## DIRECTIONS FOR THIS TASK
Tell how many lines in the data below contain "computer", using one number as the whole reply.

## SOURCE MATERIAL
★ ★ ★ ★ ★ ★ ★

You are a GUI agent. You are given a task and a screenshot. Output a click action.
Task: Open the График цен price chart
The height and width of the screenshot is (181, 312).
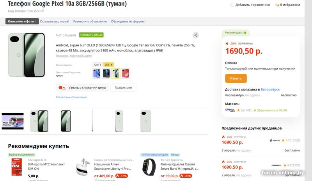pyautogui.click(x=123, y=88)
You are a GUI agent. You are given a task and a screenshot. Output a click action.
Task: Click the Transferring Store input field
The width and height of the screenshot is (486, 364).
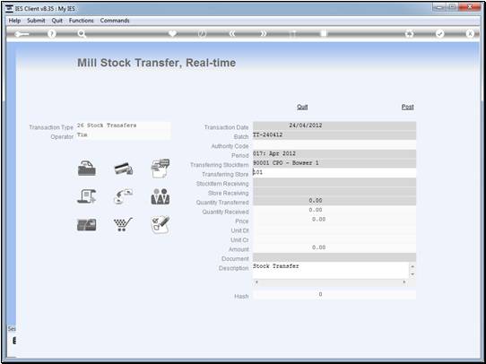click(334, 172)
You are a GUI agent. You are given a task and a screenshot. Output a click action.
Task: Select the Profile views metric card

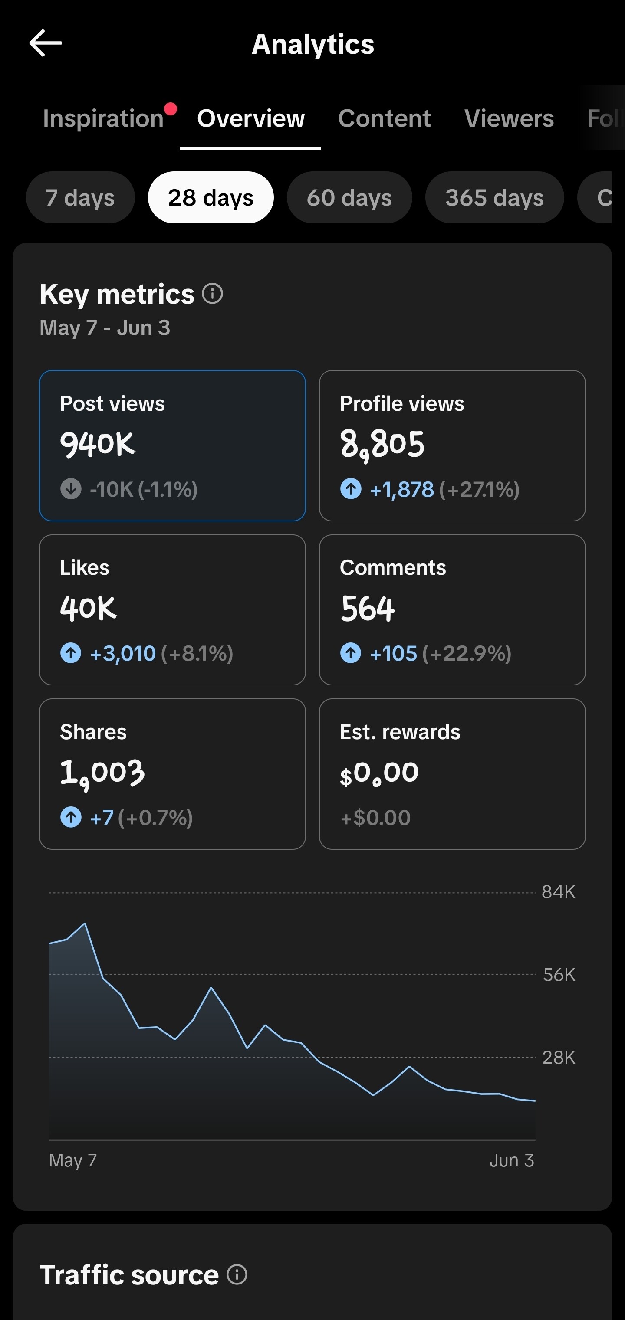pyautogui.click(x=452, y=446)
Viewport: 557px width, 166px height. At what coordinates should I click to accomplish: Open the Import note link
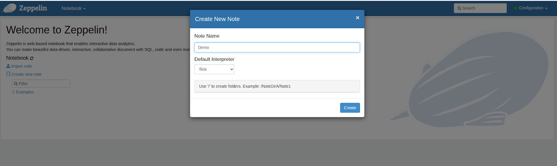coord(22,66)
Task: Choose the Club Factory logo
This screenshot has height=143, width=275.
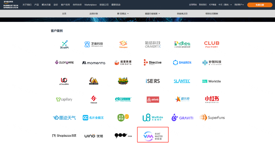Action: pyautogui.click(x=212, y=44)
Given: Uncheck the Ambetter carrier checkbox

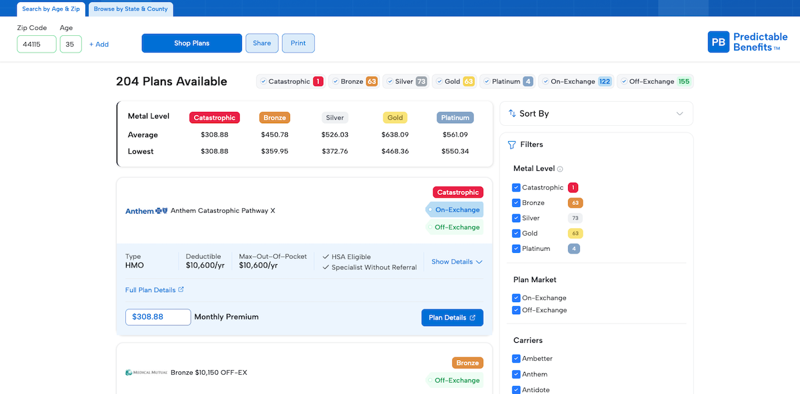Looking at the screenshot, I should click(x=516, y=359).
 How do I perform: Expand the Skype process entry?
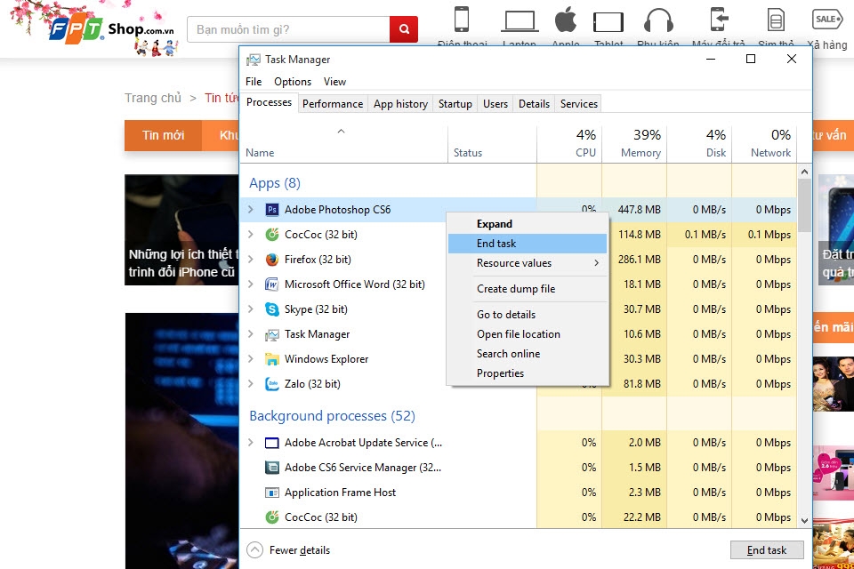click(251, 309)
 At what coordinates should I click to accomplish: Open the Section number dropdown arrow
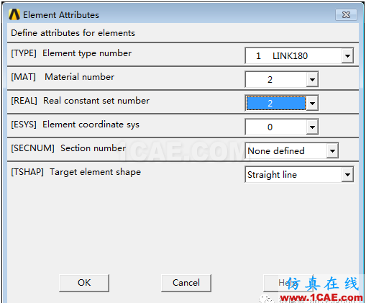(x=332, y=150)
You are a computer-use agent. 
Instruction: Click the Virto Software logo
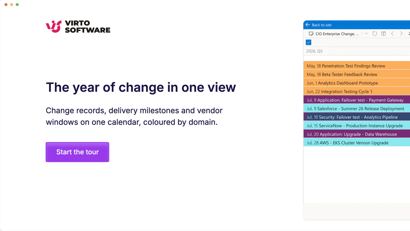point(78,27)
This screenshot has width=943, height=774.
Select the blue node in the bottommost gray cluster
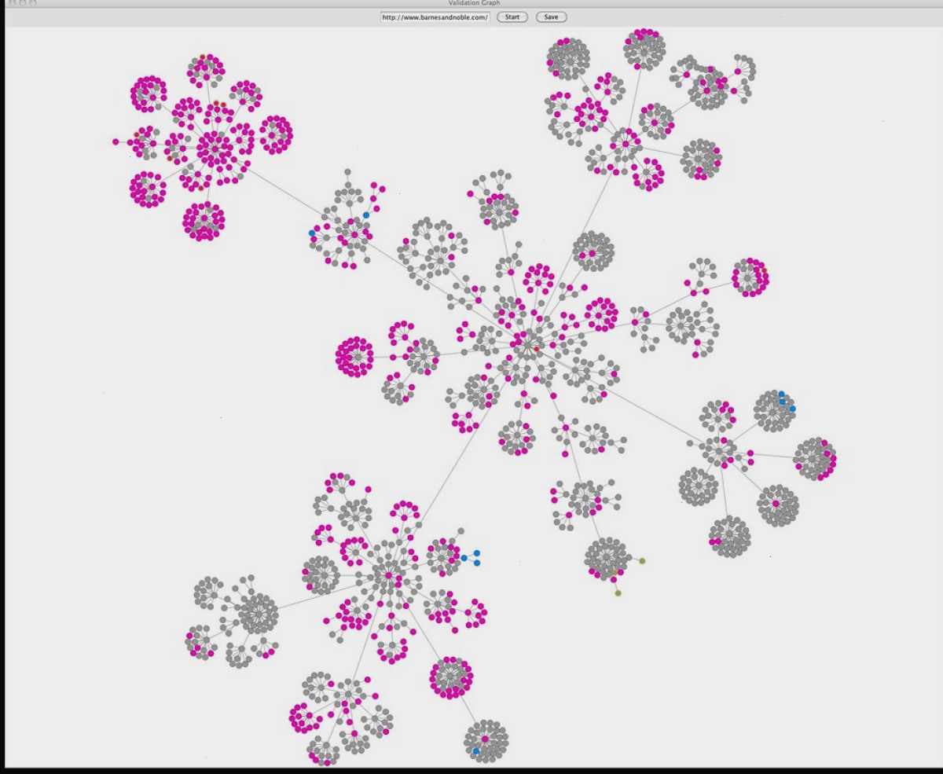point(476,751)
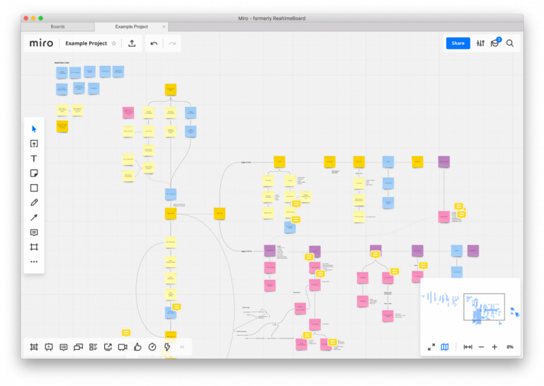The height and width of the screenshot is (386, 544).
Task: Star the Example Project board
Action: tap(114, 43)
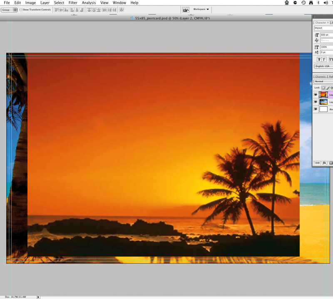The height and width of the screenshot is (299, 333).
Task: Click the Time Machine menu bar icon
Action: 303,2
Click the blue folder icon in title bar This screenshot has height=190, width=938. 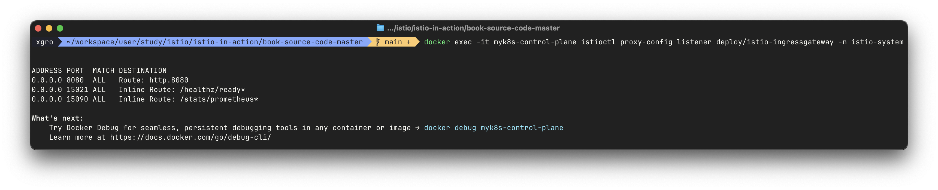click(x=380, y=28)
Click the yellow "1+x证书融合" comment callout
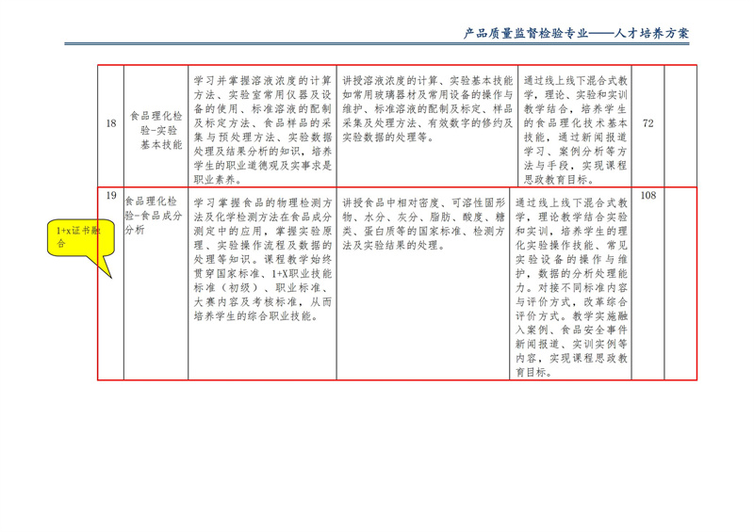This screenshot has width=754, height=532. point(74,235)
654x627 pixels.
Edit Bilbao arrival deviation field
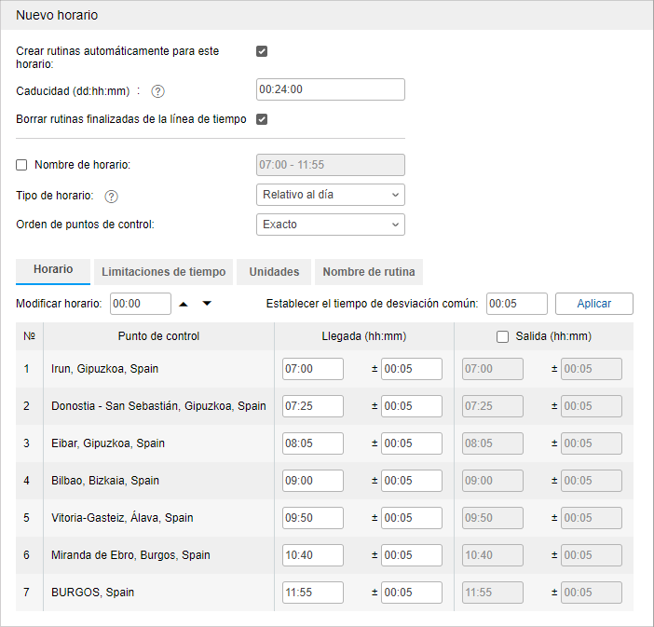411,481
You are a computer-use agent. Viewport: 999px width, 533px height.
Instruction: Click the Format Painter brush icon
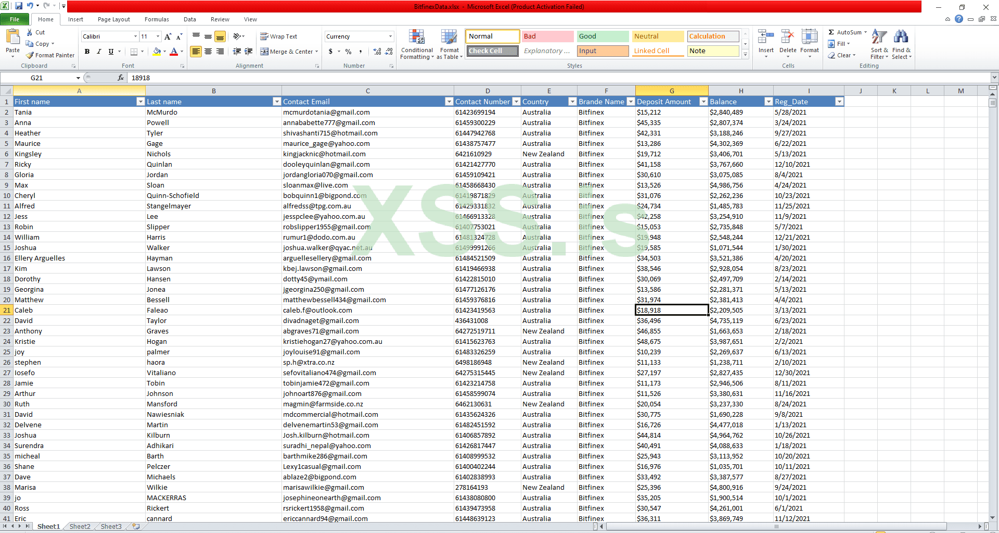pyautogui.click(x=30, y=55)
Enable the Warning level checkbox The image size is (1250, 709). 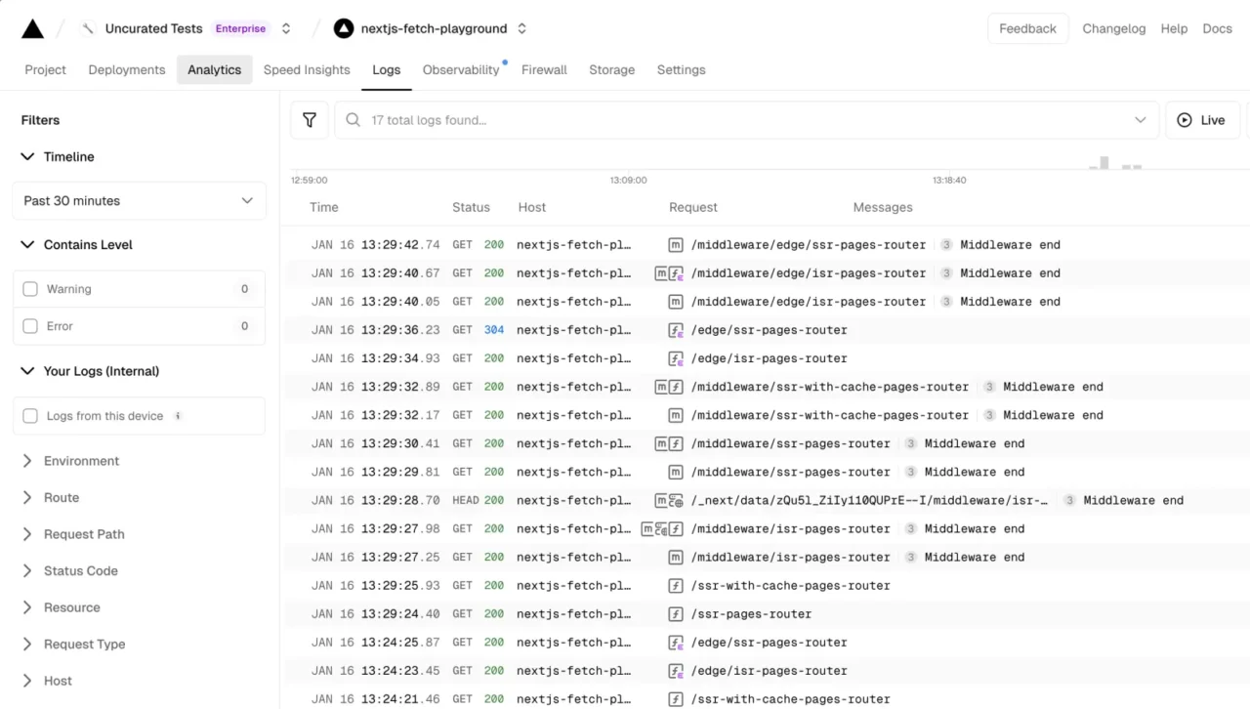pos(30,289)
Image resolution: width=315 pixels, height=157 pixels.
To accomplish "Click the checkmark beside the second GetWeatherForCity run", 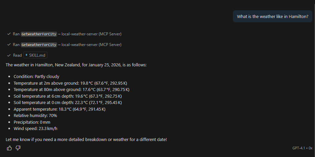I will point(9,45).
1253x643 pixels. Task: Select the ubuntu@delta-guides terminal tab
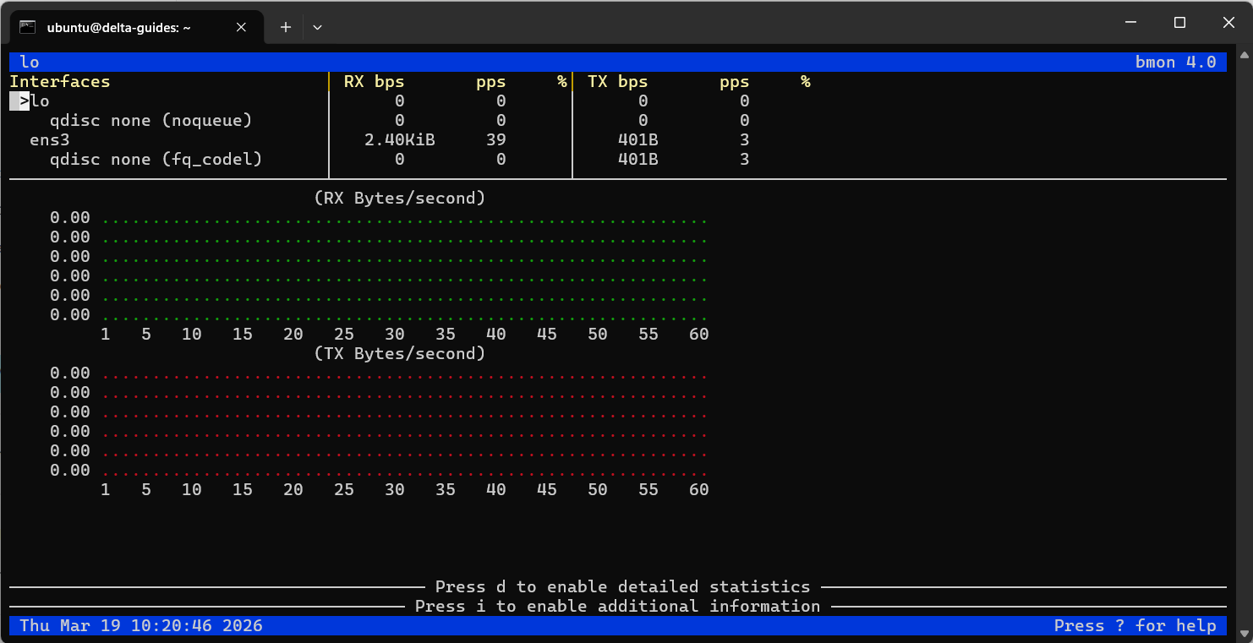tap(118, 27)
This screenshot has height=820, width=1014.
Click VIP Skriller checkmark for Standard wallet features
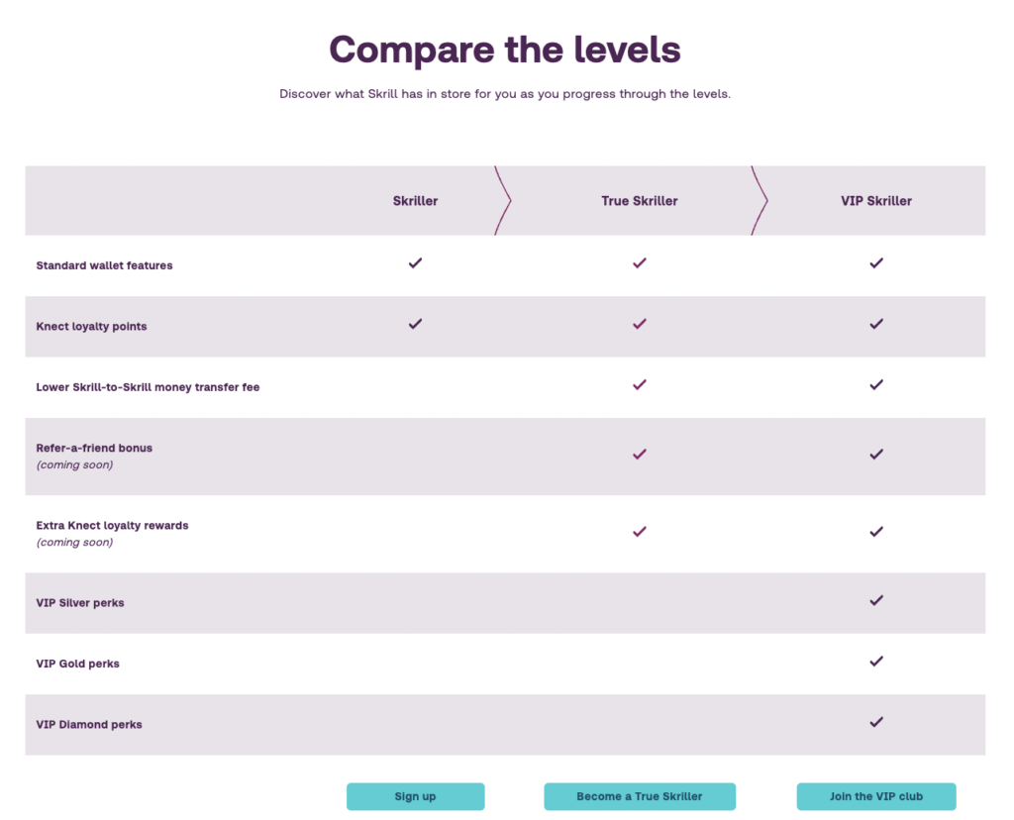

★ ★ ★ ★ ★ ★ ★

## OUTPUT BELOW
2